Remove Noise Words

Noise words are generic words specific to an entity type that must be removed for better matching performance.

Noise Words (Garbage words) are words found so commonly in an attribute that they dilute the effectiveness of the more meaningful values in the match process. Example noise words for Organizations are Corp, LLC, Inc, and so on. For Addresses, example noise words are St, Street, Avenue, and Ave. It is often desirable to ignore these words when generating tokens and doing comparison.

This capability is not available as a standalone cleanser but can only be invoked within the context of a comparator and token class. For your convenience, Reltio provides an out-of-the box noise words removal function and a preset set of noise words for Organizations and for Addresses. It is built into the BasicTokenizedOrganizationNameComparator and AddressLineComparator, and their companion match token classes. Each of these classes utilizes an in-built list of noise words that you can download.

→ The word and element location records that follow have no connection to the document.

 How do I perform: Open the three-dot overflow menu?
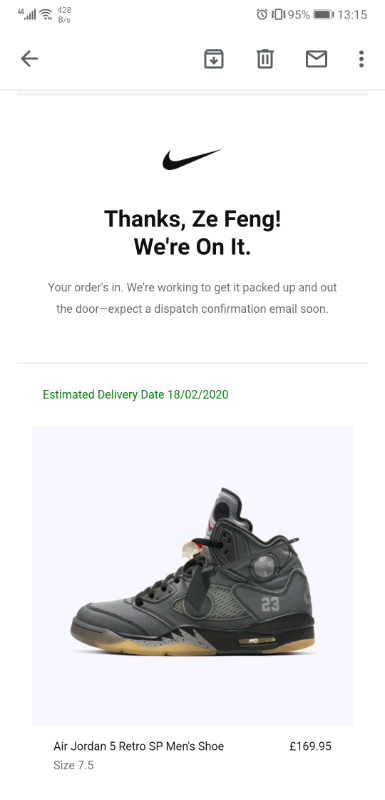pos(361,59)
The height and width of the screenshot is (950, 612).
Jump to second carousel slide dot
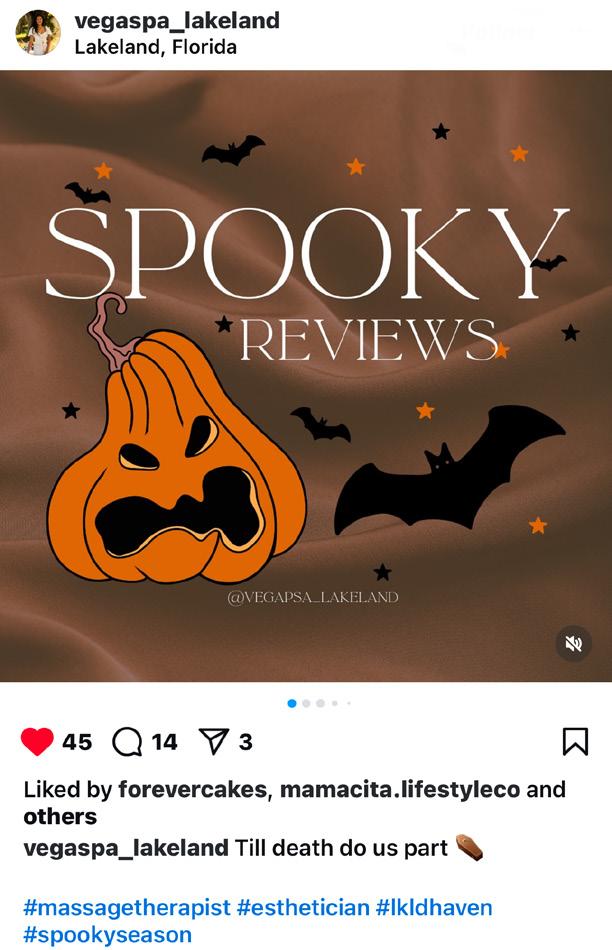(306, 703)
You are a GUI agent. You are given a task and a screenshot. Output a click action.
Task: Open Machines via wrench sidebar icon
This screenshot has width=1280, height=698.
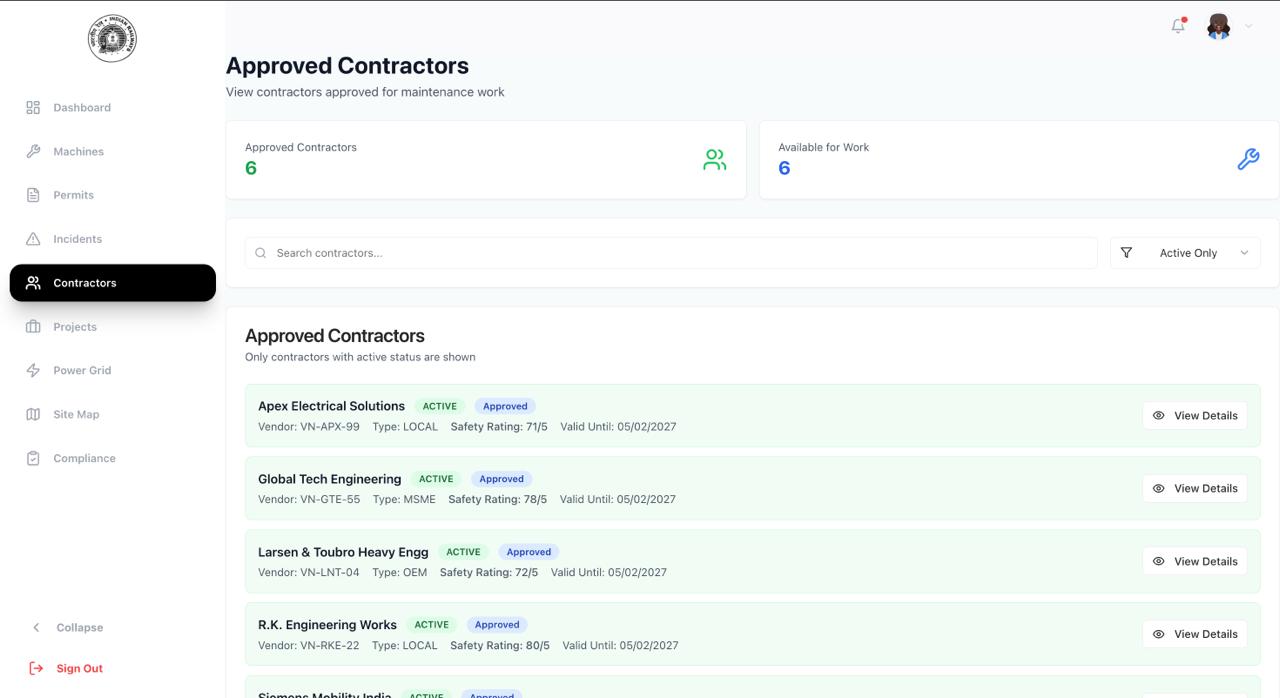point(33,151)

If you wish to develop and leverage your own list of noise words, you can:

  1. Create a text file (for example, myNoiseWords.txt) that looks simply like this:
    • inc
    • co
    • corp
    • corps
    • corporation
    • corporate
    • company
    • service
    • services
    It will be used in a case-insensitive manner but you should only use lower case anyway as a best practice.
  2. Submit the list to Reltio by filing a support ticket at support@reltio.com, with your text file attached and requesting the task Add file for noise words removal. You will receive a full path name to the file.
  3. Create a custom comparator class and specify the full path and filename of the file, in the proper parameter field of the custom class. For more information, see Comparator Classes.